A Nereto disagi per i lavori in corso davanti alla scuola  Laurenzi: «Erano previsti di pomeriggio e non di mattina»  

NERETO. Impantanati nell’asfalto “mobile”. Il nuovo tappetino bituminoso in via Raffaello ha lasciato un brutto ricordo a diversi cittadini di Nereto che, due giorni fa, inconsapevoli del fatto che l’asfalto fosse troppo fresco, sono rimasti incollati al suolo, giocandosi in alcuni casi anche il paio di scarpe perché impregnato di catrame. Dal sindaco di Nereto Daniele Laurenzi sono arrivate subito le scuse.

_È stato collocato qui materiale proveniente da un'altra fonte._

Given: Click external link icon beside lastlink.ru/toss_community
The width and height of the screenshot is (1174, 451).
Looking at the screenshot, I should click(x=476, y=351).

L’amministrazione comunale aveva iniziato i lavori di asfaltatura di alcune vie residenziali di Nereto tra cui via Raffello. «Purtroppo però giovedì scorso si sono verificati diversi disagi soprattutto in prossimità di alcuni accessi scolastici», afferma il sindaco, spiegando: «Di concerto con l'ufficio tecnico, avevo dato personalmente indicazioni all'impresa di eseguire le opere di asfaltatura nei pressi degli accessi scolastici solo nel pomeriggio, dopo l'uscita degli alunni. Questa prescrizione era arrivata a seguito dello stesso errore registrato quando l'impresa ha eseguito la scarificazione stradale di mattina, generando anche in questo caso diversi disagi. Invece è stato fatto il lavoro in orario scolastico con il risultato che le scarpe degli alunni e dei genitori sono da buttare», prosegue senza mezzi termini il primo cittadino neretese, «chiedo scusa alle famiglie che sono state coinvolte da questa vicenda che tutt'ora è oggetto di verifiche e chiarimenti. Da oggi cercherò di seguire personalmente tutti i lavori programmati dall'attuale amministrazione comunale, trascurando inevitabilmente il lavoro d'ufficio e le cosiddette carte (soprattutto antichi problemi ereditati) che sempre questa amministrazione ha l'onere e la responsabilità di risolvere».
A Laurenzi, va detto, sono giunte diverse attestazioni di compiacimento per non aver provato a dare giustificazioni pindariche, nella consapevolezza che colpe dirette non ne avesse. E se addosso a Laurenzi non sono piovute secchiate di contumelie, qualcuno ha, comunque, approfittato per ricordargli di fare asfalti anche in altre vie.